Part 3 in my Writing Process posts. (Part 2: writing is here.)
Outlining!
A concept that has plagued me since elementary school. I won’t get into how my difficulties with outlining were started by my school teachers basically telling me, “Here’s how to do it” and then prescribing me a process that simply did not work for me.
Only recently have I learned the truth.
We all have our own way, but we all outline.
Somewhere in your head, starting back in the plot bunny/planning stage, you come up with a basic concept for your story. Beginning/middle/end, perhaps. Or “I know these things will happen.” Or even just “I know this one exact scene.” All those questions you’re asking yourself about “What happens? Who’s in it? Whose POV?” etc.—those are outlining.
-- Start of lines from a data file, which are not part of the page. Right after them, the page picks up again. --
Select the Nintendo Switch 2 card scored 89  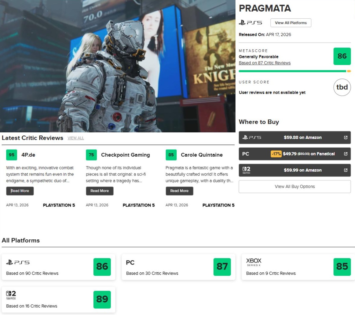coord(58,299)
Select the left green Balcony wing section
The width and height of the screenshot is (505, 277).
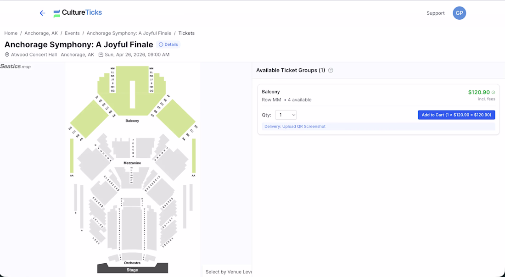89,118

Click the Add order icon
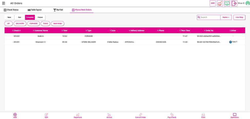click(x=15, y=115)
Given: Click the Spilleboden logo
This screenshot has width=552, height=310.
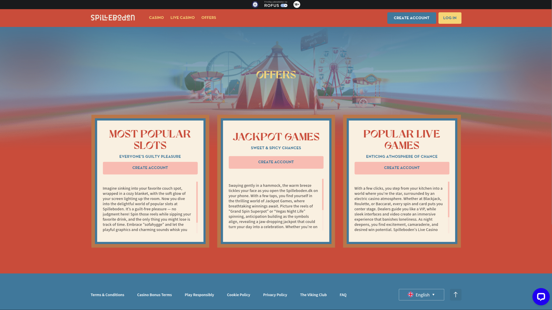Looking at the screenshot, I should tap(113, 18).
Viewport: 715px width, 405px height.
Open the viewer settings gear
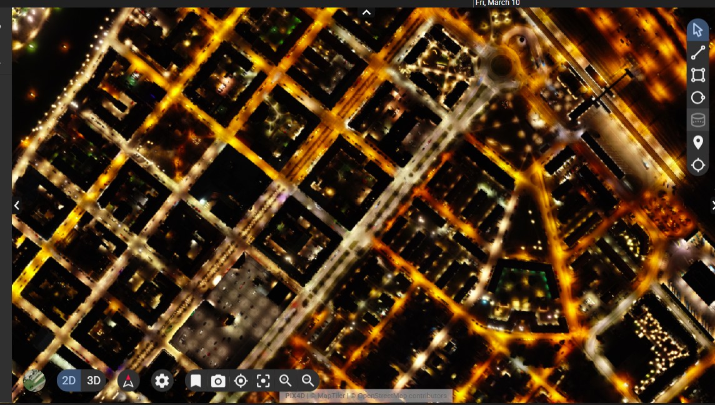pyautogui.click(x=162, y=381)
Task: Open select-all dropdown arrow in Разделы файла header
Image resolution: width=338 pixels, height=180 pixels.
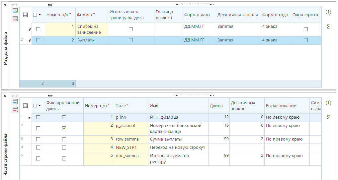Action: point(40,15)
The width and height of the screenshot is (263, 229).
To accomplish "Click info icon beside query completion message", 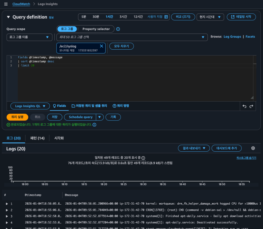I will 95,125.
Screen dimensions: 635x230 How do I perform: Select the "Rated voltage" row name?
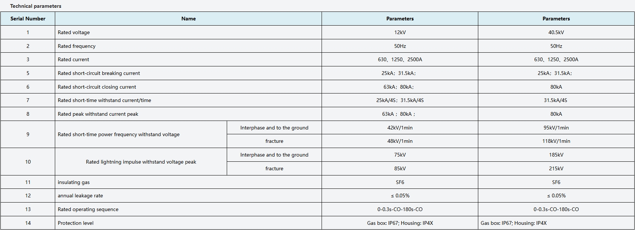[74, 32]
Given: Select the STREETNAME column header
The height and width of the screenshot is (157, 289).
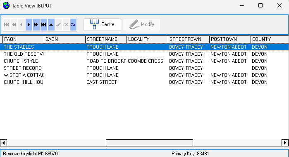Looking at the screenshot, I should point(106,39).
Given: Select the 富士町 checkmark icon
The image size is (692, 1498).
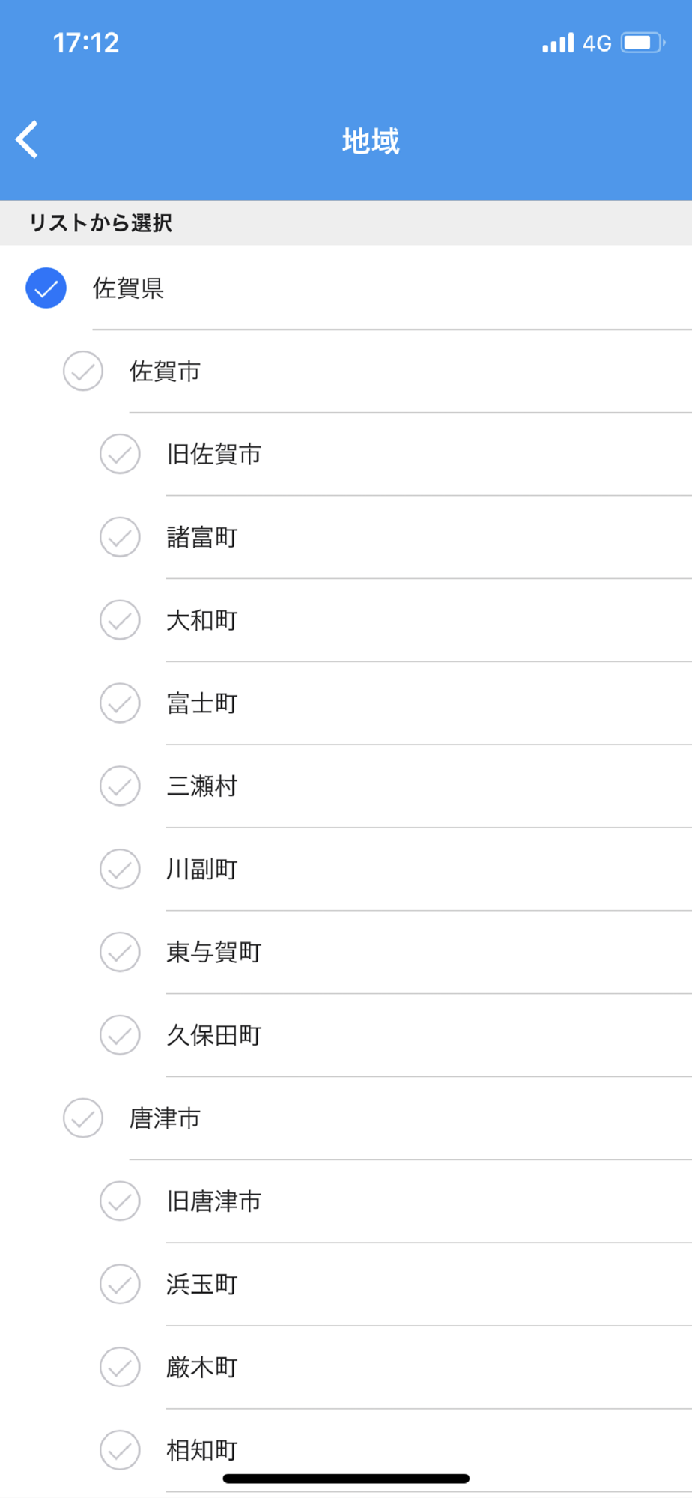Looking at the screenshot, I should tap(120, 703).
At some point in your writing life, you are likely to outgrow your space and need to move your outlining from your brain to somewhere more concrete.
The benefits are vast and cannot be overstated. When you keep it in your head, you can miss stuff. You won’t notice gaps in your plot or in your logic till they show up on paper halfway through writing your story. If you put things down on paper or computer screen, maybe in list form or spreadsheet or outlining software or mind-map, suddenly you will be able to visually see the bits of your story and see the gaps and maybe move things around if you notice they’re out of order and maybe you’ll even see patterns where “Oh, wait, if this and this then that must mean that THIS will need to go here…”
I finally learned outlining through co-authoring. Having a writing partner forced me to take stuff I knew out of my brain and put it down so she could see it. It forced us to talk stuff out and come up with ideas. It led to page upon page of notes, some of which will never get used but now we KNOW all that stuff if we need it. And then one day I threw all that stuff we knew into a timeline…and voila! Suddenly this giant void in the story we’d been facing started to get filled in because we saw stuff and realized what needed to go there and then began to have MORE ideas.
I am not GOOD at outlining. I am a wee outlining baby. This is an entire new realm of the writing process for me. And I know that I should work it and explore it more, because maybe a lot of the other problems I’m having have solutions that lie within this newly discovered territory.